START Provided data
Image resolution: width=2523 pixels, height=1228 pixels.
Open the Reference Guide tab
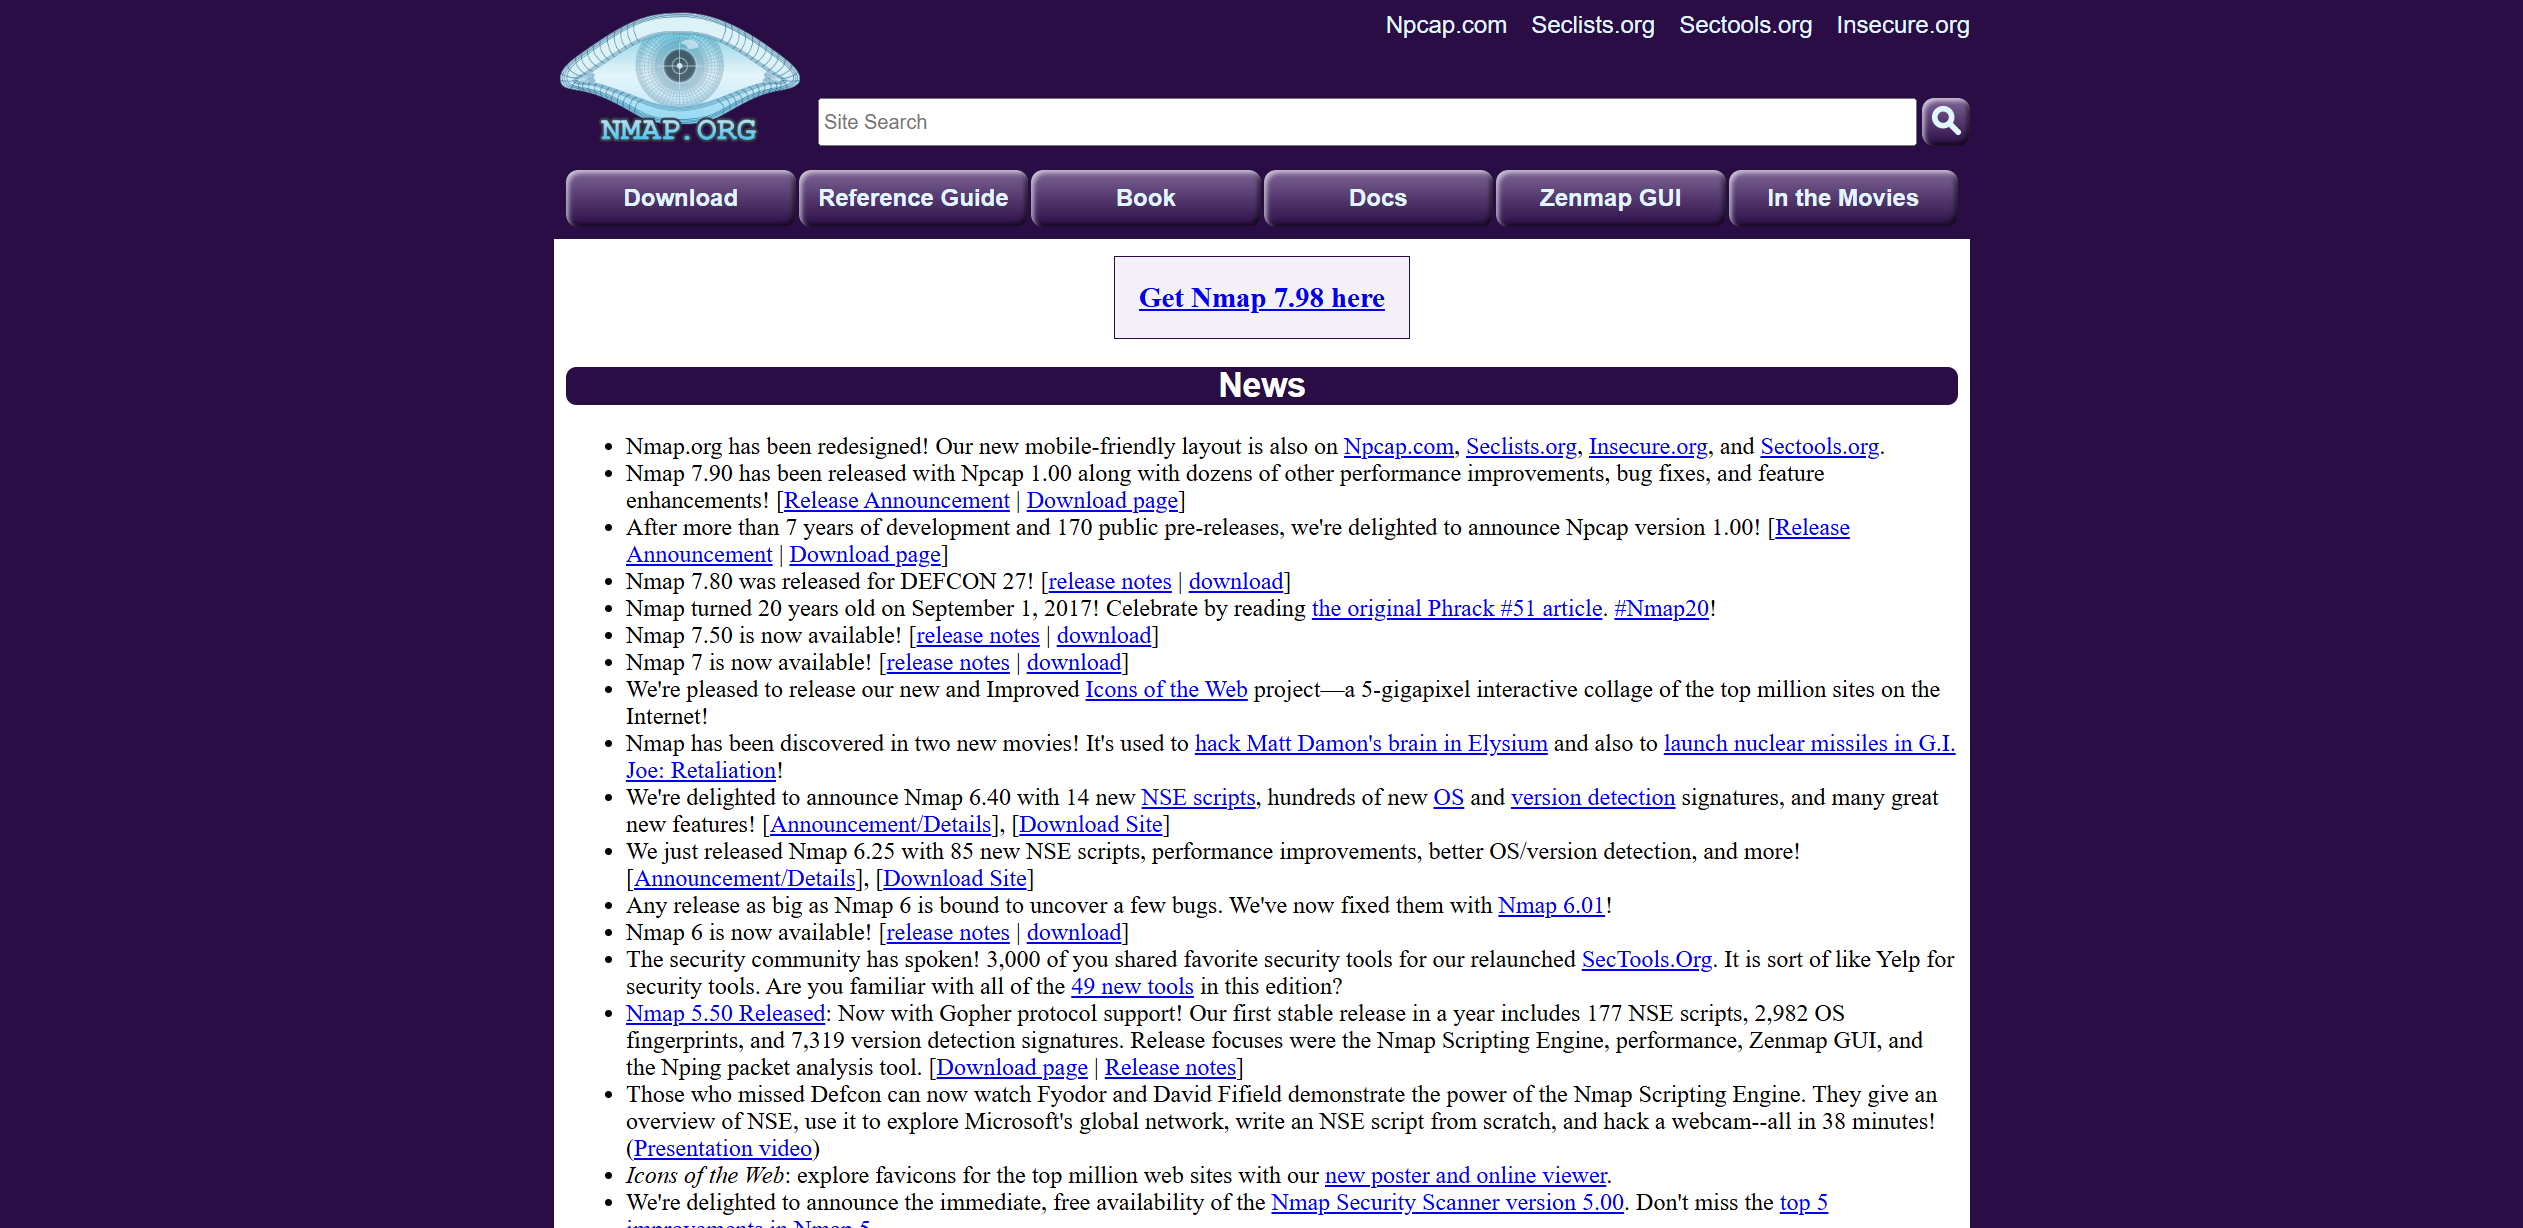[912, 198]
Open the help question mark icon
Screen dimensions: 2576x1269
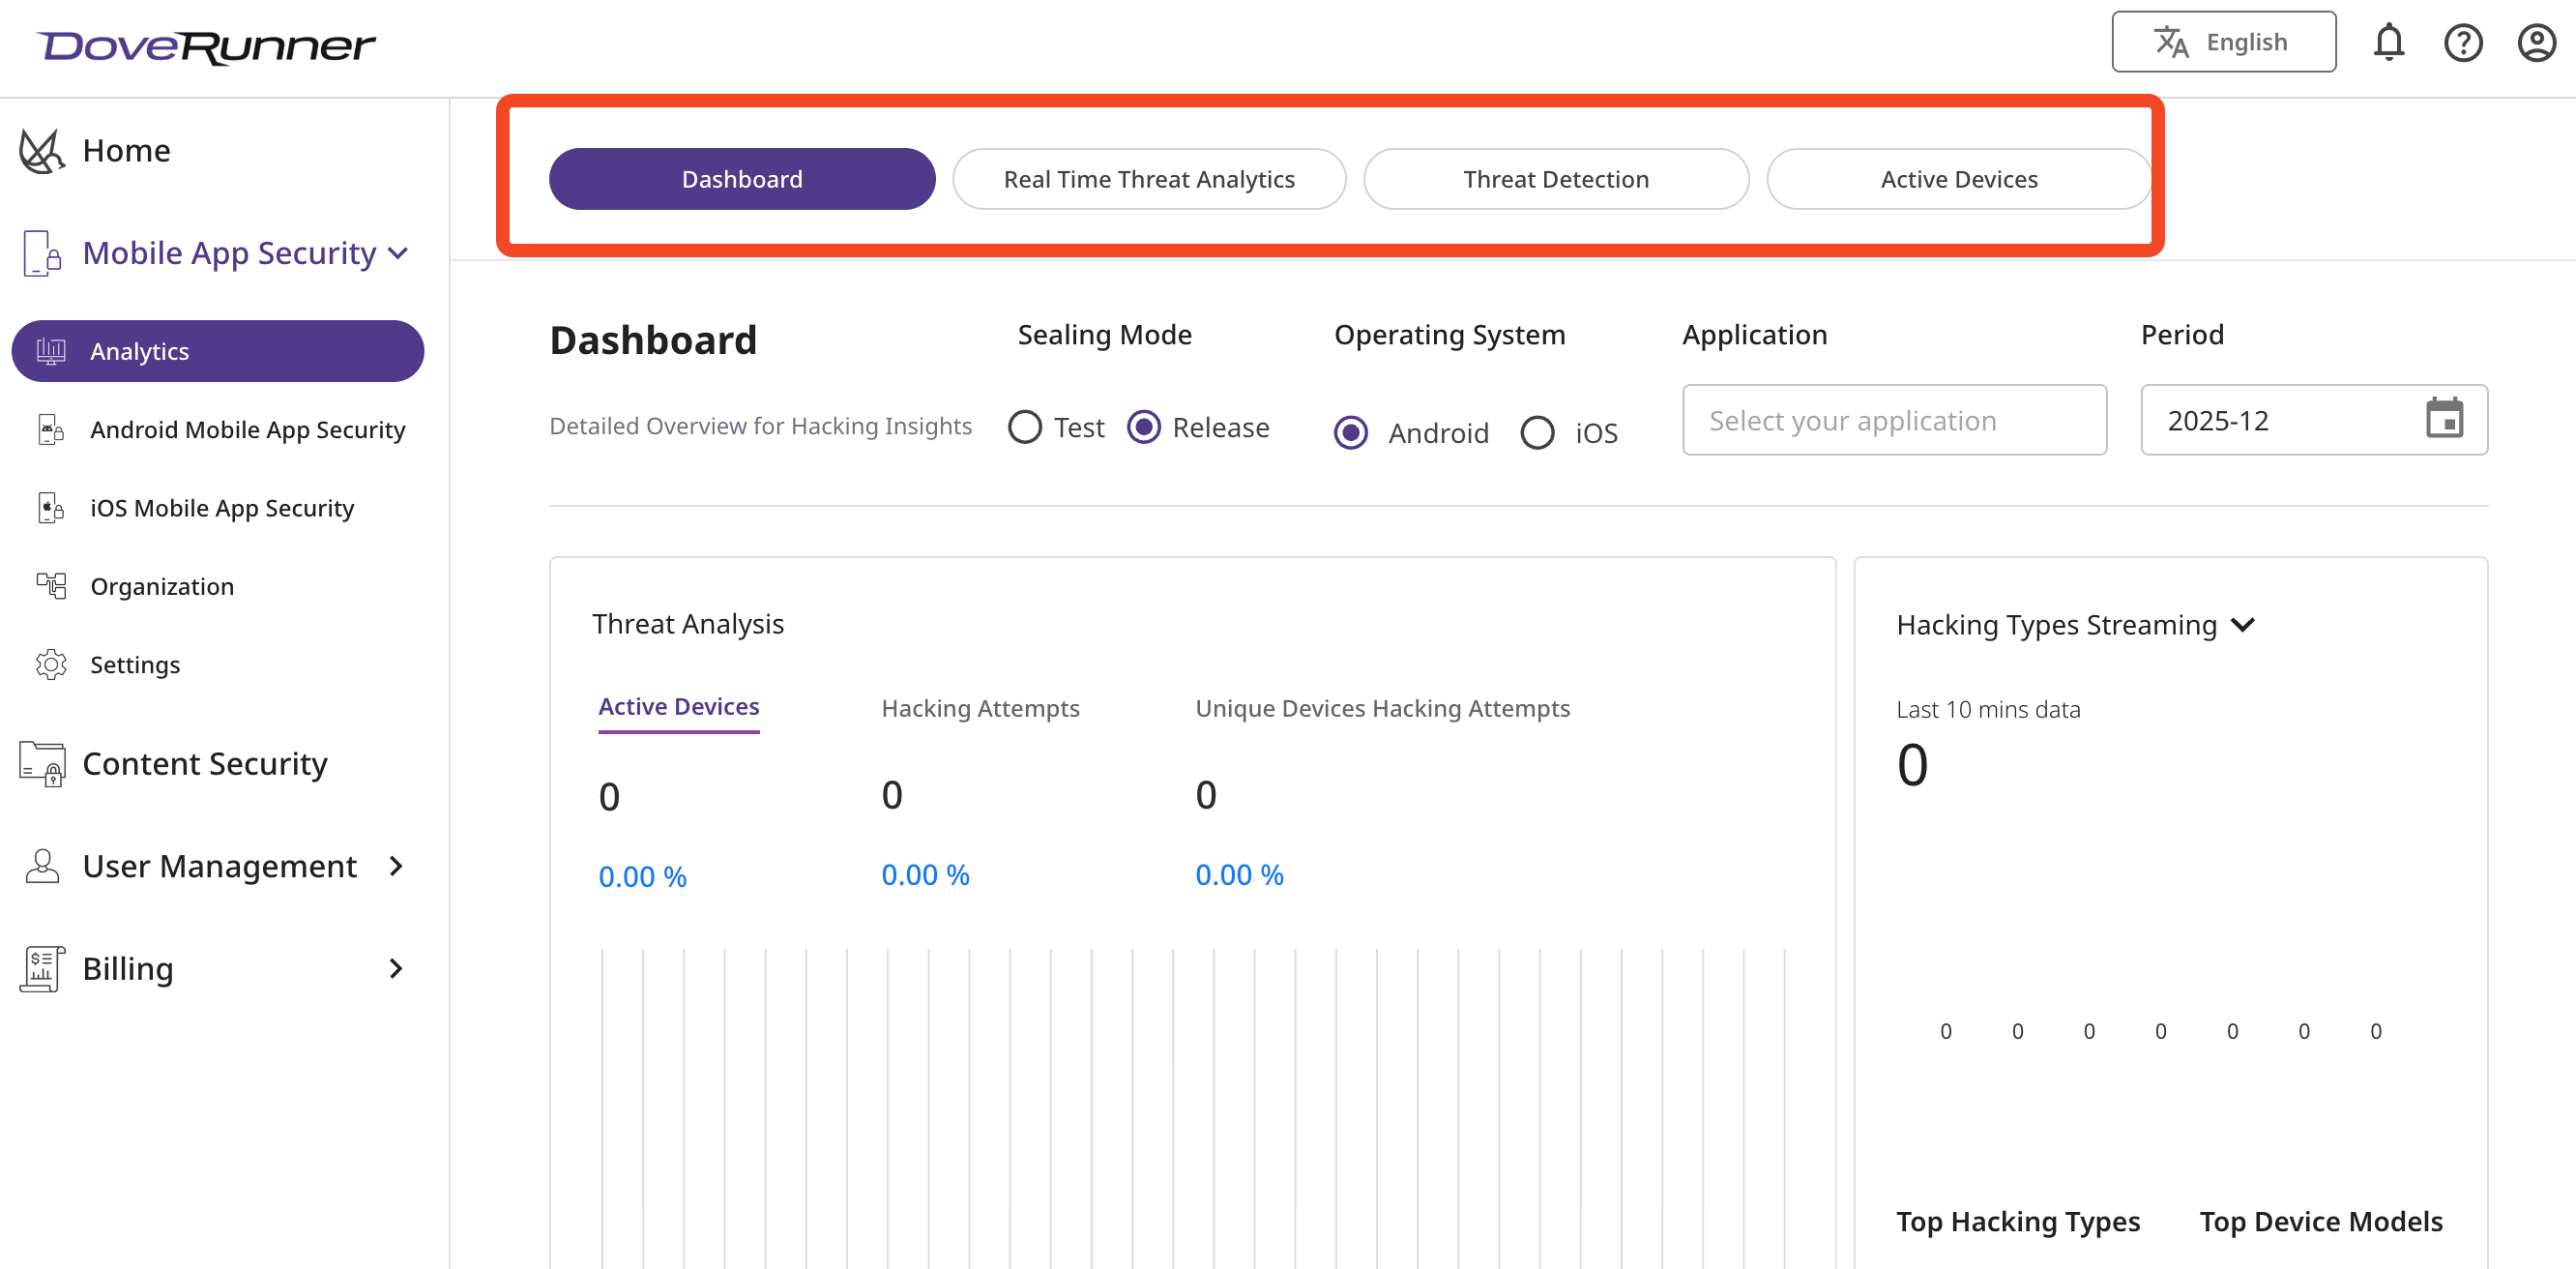[x=2462, y=43]
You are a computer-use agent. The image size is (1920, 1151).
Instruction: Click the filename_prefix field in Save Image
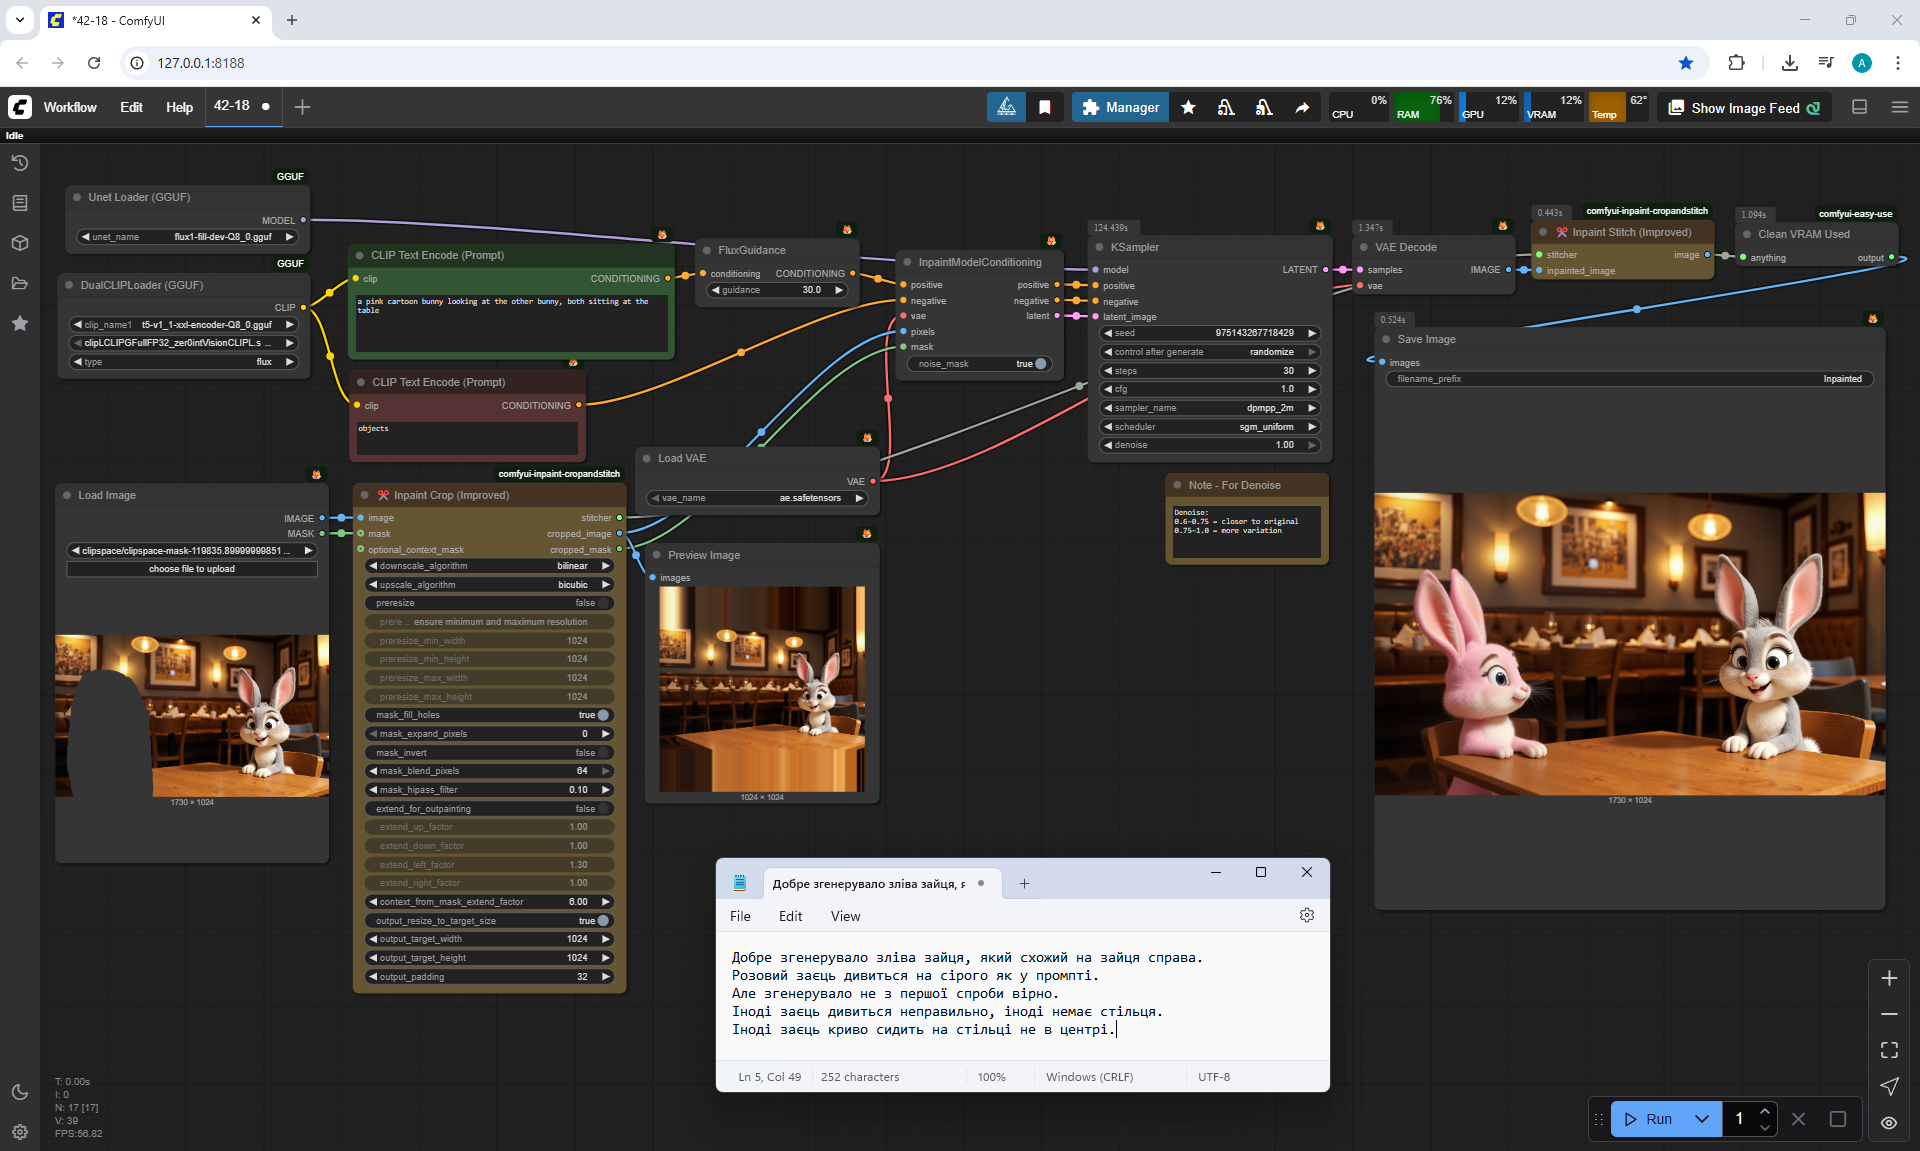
END Provided data
▸ Task requirements: The reply must consist of the records, repeated exactly, minus any images.

▸ Response below:
Image resolution: width=2523 pixels, height=1228 pixels.
Open the Reference Guide tab
[912, 198]
Open the help question mark icon
Screen dimensions: 2576x1269
[x=2462, y=43]
You are a computer-use agent. The image size is (1920, 1151).
Instruction: Click the filename_prefix field in Save Image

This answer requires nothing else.